Saturday, November 20, 2010

Rice!!!!!


Why does rice have to be so controversial?  It’s the foundation of so many international cuisines, and definitely a staple in the food pyramid.  But it is a grain, and a “starch” and therefore is not part of a low-carb or a no-carb lifestyle.  On the other hand, it does not contain gluten, and it is a natural whole food.  Ay, ay, ay….

Since my mom is Japanese, we had rice every day growing up.  We alternated between steamed rice and fried rice; Muzz used to take the leftover steamed rice from the day before to make fried rice.  Muzz’s fried rice was pretty basic, just onions, salt, and pepper sautéed s fried rice was pretty basic, just onions, salt, and pepper sauteed  rice.how to make rice when I was about 10, the old-fashionin a frying pan with the leftover rice.
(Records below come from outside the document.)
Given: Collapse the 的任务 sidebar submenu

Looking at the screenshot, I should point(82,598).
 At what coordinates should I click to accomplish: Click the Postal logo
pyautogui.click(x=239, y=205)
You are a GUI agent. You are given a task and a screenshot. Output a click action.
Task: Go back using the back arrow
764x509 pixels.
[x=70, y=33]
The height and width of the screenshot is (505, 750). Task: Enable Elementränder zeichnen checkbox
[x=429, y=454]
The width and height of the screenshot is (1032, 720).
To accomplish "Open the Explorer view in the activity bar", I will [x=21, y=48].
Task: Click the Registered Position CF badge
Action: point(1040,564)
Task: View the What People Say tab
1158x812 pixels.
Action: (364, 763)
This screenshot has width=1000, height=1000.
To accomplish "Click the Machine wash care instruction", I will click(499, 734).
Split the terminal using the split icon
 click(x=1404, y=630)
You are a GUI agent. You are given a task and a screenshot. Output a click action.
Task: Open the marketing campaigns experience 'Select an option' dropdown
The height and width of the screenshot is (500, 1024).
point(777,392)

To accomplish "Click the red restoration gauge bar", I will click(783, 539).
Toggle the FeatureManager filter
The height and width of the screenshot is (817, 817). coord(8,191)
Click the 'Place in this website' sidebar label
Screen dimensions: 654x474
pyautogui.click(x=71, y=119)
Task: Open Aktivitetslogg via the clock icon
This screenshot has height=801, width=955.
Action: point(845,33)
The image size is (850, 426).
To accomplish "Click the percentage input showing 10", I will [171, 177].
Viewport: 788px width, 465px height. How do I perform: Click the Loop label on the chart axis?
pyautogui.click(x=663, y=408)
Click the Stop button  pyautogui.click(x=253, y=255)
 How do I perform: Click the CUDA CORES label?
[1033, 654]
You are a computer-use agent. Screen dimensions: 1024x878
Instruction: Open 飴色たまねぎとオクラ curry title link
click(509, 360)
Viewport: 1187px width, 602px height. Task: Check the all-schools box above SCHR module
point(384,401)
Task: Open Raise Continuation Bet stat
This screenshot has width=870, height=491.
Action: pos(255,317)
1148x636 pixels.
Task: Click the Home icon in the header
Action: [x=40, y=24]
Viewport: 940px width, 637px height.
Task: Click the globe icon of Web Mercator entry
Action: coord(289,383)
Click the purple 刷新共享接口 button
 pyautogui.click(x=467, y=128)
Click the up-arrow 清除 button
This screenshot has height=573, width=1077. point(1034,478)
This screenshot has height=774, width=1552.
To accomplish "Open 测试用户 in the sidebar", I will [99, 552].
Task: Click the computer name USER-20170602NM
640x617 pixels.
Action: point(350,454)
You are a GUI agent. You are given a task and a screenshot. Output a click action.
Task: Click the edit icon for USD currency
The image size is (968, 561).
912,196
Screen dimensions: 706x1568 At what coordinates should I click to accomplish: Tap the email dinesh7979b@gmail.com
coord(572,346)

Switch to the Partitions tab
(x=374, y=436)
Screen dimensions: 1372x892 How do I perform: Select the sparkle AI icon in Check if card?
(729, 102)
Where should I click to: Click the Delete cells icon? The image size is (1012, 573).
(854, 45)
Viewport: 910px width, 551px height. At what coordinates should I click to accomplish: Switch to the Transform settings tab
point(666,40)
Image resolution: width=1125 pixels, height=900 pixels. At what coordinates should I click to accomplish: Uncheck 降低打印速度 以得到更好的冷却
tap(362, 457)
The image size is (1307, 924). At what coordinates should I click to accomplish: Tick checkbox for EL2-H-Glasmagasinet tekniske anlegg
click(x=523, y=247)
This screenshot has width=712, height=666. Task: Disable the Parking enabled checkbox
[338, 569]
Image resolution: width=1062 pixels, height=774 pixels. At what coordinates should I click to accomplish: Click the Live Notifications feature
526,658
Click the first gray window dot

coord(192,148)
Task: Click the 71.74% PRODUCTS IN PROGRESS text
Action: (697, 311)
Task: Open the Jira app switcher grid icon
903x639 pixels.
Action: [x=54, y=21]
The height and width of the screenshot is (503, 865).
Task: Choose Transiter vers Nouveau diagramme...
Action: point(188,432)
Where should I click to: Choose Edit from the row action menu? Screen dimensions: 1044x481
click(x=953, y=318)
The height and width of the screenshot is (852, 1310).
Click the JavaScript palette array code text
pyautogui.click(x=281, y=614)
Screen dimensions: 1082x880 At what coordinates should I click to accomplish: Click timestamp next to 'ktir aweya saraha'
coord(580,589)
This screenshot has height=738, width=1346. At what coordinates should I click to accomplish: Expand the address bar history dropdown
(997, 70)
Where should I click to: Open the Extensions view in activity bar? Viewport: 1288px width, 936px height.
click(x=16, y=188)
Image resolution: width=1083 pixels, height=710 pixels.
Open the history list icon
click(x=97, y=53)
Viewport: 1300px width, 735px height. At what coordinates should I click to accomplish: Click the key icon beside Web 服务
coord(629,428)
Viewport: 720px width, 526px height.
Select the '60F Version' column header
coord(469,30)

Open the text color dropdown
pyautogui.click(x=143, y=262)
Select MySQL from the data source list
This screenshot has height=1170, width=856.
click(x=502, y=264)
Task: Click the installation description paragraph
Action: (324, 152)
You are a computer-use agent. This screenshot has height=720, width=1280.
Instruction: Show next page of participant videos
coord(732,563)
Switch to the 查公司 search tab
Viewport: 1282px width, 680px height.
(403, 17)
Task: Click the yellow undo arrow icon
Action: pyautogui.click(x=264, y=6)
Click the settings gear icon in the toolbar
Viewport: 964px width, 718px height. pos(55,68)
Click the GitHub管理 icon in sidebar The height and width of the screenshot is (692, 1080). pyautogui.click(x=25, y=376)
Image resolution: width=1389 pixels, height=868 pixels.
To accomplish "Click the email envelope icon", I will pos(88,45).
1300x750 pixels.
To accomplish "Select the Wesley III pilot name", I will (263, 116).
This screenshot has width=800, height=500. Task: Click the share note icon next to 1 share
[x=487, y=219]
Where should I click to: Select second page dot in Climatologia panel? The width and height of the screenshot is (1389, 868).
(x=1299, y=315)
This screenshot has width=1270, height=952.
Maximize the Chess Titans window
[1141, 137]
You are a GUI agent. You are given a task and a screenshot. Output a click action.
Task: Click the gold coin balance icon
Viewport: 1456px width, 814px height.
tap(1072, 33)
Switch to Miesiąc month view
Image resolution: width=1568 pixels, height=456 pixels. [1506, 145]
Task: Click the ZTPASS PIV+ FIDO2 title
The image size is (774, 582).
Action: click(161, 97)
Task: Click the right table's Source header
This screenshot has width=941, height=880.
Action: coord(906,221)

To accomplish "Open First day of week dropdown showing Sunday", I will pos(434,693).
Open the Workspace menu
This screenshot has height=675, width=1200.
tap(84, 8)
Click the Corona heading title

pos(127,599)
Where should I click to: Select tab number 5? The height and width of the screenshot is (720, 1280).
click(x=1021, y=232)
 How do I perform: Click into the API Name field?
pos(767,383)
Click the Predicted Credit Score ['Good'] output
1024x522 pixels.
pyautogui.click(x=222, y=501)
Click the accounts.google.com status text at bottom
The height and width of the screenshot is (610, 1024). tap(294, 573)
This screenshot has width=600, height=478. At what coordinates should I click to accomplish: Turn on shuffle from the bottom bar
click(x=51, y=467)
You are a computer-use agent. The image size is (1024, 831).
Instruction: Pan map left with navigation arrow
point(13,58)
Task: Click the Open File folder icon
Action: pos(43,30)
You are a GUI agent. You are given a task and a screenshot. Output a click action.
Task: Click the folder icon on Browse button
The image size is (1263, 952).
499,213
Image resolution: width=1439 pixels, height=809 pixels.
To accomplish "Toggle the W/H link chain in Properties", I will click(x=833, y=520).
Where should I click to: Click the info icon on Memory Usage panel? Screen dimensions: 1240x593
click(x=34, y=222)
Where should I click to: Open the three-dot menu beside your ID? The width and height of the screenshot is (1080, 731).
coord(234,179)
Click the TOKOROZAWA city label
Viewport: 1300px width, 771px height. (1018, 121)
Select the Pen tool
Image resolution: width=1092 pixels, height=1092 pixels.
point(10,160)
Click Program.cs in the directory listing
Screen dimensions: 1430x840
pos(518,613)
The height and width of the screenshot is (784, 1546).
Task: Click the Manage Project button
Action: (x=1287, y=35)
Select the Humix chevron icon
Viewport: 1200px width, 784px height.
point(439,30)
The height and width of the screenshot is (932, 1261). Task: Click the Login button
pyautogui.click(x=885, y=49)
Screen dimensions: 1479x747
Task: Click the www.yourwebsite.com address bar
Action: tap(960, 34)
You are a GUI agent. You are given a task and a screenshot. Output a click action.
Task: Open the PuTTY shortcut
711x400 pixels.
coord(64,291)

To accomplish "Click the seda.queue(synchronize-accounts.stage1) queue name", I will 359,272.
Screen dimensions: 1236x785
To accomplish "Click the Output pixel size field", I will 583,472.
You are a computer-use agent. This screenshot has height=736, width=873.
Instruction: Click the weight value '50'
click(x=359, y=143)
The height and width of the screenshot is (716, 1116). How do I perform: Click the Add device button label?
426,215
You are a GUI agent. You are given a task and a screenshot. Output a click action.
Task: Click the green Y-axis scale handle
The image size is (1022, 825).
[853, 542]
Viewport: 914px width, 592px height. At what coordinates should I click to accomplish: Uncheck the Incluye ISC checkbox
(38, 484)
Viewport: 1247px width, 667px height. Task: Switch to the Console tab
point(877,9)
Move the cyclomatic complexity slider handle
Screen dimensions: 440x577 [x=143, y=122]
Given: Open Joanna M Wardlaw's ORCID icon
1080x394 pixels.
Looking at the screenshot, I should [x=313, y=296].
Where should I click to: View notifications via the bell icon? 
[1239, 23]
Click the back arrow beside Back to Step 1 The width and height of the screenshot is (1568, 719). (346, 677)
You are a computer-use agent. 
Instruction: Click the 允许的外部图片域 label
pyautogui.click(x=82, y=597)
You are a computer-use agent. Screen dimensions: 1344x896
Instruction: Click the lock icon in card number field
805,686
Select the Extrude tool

Muzz taught me how to make rice when I was about 10, the old-fashioned way, on the stove.  There are only 2 ingredients in her recipe; rice and water, and you measure your ingredients according to your knuckles: rice up to your first knuckle, and water up to your second knuckle, or something like that.  I used to have a rice cooker that cooked the rice perfectly, of course.  It broke a couple years ago and I haven't bought another one, so I'm back to cooking rice the old-fashioned way, in a pan.  It's just as easy, you just have to pay attention to it.

Japanese rice is short or medium grain, sticky rice.  It’s easy to eat with chopsticks because it sticks together, so it won’t fall off your chopsticks.  This quality also makes Japanese rice perfect for “onigiri” or rice balls, which are very yummy!  To make rice balls, wet your hands so the rice won’t stick to them.  Then sprinkle salt on both hands.  Scoop warm steamed rice into your hands and squish it together to form a ball.  That’s it!  Eat it!  You can also hide surprises in the middle like pickled plum (“umeboshi”) and wrap the rice ball with seaweed or sesame seeds… yummy!!!

I don’t eat that much rice now, but when I do, I have to admit I love the taste of Cuban style or Middle Eastern style rice – it’s just so fragrant and good!  So when I cook rice, don’t tell Muzz, but I’ve been using long grain or basmati rice, and cooking it with salt, olive oil, and butter.  It doesn’t stick together like Japanese rice, but the flavor is so good!  I also don’t measure the rice with my knuckles anymore…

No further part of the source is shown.